Ensembling is among the most popular tools in machine learning (ML) due to its effectiveness in minimizing variance and thus improving generalization. Most ensembling methods for black-box base learners fall under the umbrella of "stacked generalization," namely training an ML algorithm that takes the inferences from the base learners as input. While stacking has been widely applied in practice, its theoretical properties are poorly understood. In this paper, we prove a novel result, showing that choosing the best stacked generalization from a (finite or finite-dimensional) family of stacked generalizations based on cross-validated performance does not perform "much worse" than the oracle best. Our result strengthens and significantly extends the results in Van der Laan et al. (2007). Inspired by the theoretical analysis, we further propose a particular family of stacked generalizations in the context of probabilistic forecasting, each one with a different sensitivity for how much the ensemble weights are allowed to vary across items, timestamps in the forecast horizon, and quantiles. Experimental results demonstrate the performance gain of the proposed method.

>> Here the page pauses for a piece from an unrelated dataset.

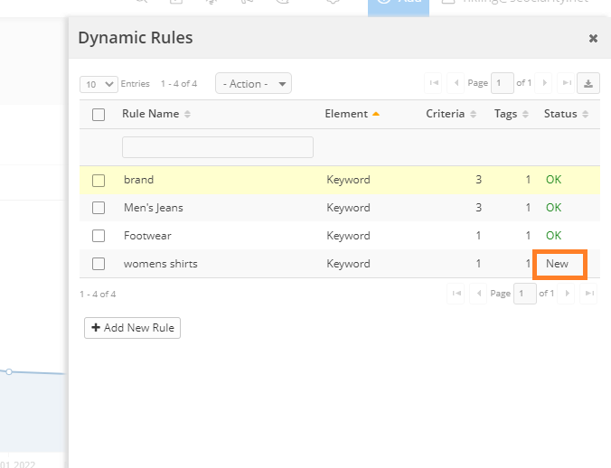Viewport: 611px width, 468px height.
Task: Go to last page in top pagination
Action: 567,83
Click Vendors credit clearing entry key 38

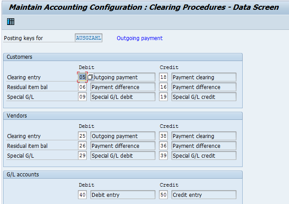pyautogui.click(x=163, y=136)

翻译：在机器学习中，集成（Ensembling）因其有效降低方差并提升泛化能力而成为最流行的工具之一。针对黑箱基学习器，多数集成方法可归入"堆叠泛化"（Stacked Generalization）范畴——即以基学习器输出为输入来训练机器学习算法。尽管堆叠方法在实践中应用广泛，但其理论性质仍不明确。本文证明了一个新结论：从（有限或有限维）堆叠泛化族中基于交叉验证性能选取最优堆叠泛化时，其表现不会"显著劣于"理论最优值。该结论强化并显著拓展了Van der Laan等（2007）的研究成果。受理论分析的启发，我们进一步在概率预测场景下提出一类特定的堆叠泛化模型，其对集成权重在不同物品、预测时域时间戳及分位数间的变化敏感度各异。实验结果表明了所提方法的性能优势。